Published on: 2017-07-04

Temporal Tables are awesome.

They make analyzing time-series data a cinch, and because they automatically track row-level history, rolling-back from an “oops” scenario doesn’t mean you have to pull out the database backups.

The problem with temporal tables is that they produce a lot of data. Every row-level change stored in the temporal table’s history table quickly adds up, increasing the possibility that a low-disk space warning is going to be sent to the DBA on-call.

In the future with SQL Server 2017 CTP3, Microsoft allows us to add a retention period to our temporal tables, making purging old data in a temporal table as easy as specifying:

ALTER DATABASE DatabaseName
SET TEMPORAL_HISTORY_RETENTION ON
CREATE TABLE dbo.TableName (
...
) 
WITH
( 
  SYSTEM_VERSIONING = ON      
    (
      HISTORY_TABLE = dbo.TableNameHistory,            
      HISTORY_RETENTION_PERIOD = 6 MONTHS      
    )  
);

However, until we are all on 2017 in production, we have to manually automate the process with a few scripts.

Purging old data out of history tables in SQL Server 2016

In the next few steps we are going to write a script that deletes data more than a month old from my CarInventoryHistory table:

SELECT * FROM dbo.CarInventory;
SELECT * FROM dbo.CarInventoryHistory;

And now if we write our DELETE statement:

ALTER TABLE dbo.CarInventory SET ( SYSTEM_VERSIONING = OFF  ) ;
GO
-- In the real-world we would do some DATE math here
DECLARE @OneMonthBack DATETIME2 = '2017-06-04';
DELETE FROM dbo.CarInventoryHistory WHERE SysStartTime < @OneMonthBack;

You’ll notice that we first had to turn system versioning off: SQL Server won’t let us delete data from a history table that is currently tracking a temporal table.
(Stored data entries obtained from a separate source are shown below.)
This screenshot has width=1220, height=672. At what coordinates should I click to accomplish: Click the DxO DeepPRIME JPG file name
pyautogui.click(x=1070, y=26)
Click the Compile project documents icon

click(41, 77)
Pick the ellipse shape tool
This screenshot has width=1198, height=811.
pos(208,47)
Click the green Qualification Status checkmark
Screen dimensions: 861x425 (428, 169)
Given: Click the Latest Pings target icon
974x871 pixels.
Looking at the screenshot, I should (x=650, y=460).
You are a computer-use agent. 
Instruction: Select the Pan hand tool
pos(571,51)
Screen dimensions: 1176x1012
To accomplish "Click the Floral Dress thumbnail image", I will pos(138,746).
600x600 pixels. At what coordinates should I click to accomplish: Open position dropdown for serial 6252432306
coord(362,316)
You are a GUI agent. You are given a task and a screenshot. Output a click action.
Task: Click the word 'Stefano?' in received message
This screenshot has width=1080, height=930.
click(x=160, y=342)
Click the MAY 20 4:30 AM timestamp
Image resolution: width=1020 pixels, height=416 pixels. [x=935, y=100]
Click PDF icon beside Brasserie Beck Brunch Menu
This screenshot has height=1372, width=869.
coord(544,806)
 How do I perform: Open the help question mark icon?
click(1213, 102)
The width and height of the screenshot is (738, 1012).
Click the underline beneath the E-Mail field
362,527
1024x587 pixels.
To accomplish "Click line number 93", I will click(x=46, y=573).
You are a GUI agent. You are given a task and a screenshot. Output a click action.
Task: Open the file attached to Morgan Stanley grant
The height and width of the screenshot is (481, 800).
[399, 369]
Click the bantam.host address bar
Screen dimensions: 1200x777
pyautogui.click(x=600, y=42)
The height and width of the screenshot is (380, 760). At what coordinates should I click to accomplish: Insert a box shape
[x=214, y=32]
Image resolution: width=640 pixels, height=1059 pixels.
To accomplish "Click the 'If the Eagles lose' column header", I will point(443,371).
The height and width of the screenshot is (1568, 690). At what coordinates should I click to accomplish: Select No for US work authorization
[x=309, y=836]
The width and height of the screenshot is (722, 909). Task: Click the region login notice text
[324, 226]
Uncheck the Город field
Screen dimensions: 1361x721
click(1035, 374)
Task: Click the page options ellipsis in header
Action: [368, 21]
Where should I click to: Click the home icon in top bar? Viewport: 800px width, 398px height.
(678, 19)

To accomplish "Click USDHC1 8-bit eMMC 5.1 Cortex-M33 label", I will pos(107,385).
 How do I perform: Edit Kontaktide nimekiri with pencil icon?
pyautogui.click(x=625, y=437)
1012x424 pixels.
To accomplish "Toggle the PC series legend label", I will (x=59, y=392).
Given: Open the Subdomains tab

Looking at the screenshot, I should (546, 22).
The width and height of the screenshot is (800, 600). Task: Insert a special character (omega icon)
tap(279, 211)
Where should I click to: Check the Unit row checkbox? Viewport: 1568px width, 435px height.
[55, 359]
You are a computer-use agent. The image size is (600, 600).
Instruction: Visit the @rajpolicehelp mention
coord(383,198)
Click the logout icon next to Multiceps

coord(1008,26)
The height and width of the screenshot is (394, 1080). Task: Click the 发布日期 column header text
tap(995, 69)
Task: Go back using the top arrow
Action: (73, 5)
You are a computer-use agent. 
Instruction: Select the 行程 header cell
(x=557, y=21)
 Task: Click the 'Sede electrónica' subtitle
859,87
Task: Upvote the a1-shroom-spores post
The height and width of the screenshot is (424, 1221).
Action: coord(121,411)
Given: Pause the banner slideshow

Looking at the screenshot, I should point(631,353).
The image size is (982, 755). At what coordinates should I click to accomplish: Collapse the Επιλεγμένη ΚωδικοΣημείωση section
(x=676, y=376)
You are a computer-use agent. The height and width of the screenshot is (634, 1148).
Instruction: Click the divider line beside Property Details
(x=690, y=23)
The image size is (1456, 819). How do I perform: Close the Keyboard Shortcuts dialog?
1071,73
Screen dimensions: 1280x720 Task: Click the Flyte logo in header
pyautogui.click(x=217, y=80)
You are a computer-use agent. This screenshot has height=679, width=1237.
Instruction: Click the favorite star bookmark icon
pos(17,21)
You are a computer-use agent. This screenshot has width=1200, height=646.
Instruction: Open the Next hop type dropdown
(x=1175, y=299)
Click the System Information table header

This is a poor solution however. Although the data will delete correctly from our history table, we open ourselves up to data integrity issues. If another process INSERTs/UPDATEs/DELETEs into our temporal table while the history deletion is occurring, those new INSERTs/UPDATEs/DELETEs won’t be tracked because system versioning is turned off.

The better solution is to wrap our ALTER TABLE/DELETE logic in a transaction so any other queries running against our temporal table will have to wait:

-- Run this in query window #1 (delete data):
BEGIN TRANSACTION;
ALTER TABLE dbo.CarInventory SET ( SYSTEM_VERSIONING = OFF );
GO
-- In the real-world we would do some DATE math here
DECLARE @OneMonthBack DATETIME2 = '2017-06-04';
DELETE FROM dbo.CarInventoryHistory WITH (TABLOCKX)
WHERE SysStartTime < @OneMonthBack;
-- Let's wait for 10 seconds to mimic a longer delete operation
WAITFOR DELAY '00:00:10';
--Re-enable our SYSTEM_VERSIONING
ALTER TABLE dbo.CarInventory SET ( SYSTEM_VERSIONING = ON (HISTORY_TABLE = dbo.CarInventoryHistory));
GO
COMMIT TRANSACTION;
-- Run this in query window #2 during the same time as the above query (trying to update during deletion):
UPDATE dbo.CarInventory SET InLot = 0 WHERE CarId = 4;

And the result? Our history table data was deleted while still tracking the row-level data changes to our temporal table:

All that is left to do is to throw this script into a SQL Agent job and schedule how often you want it to run.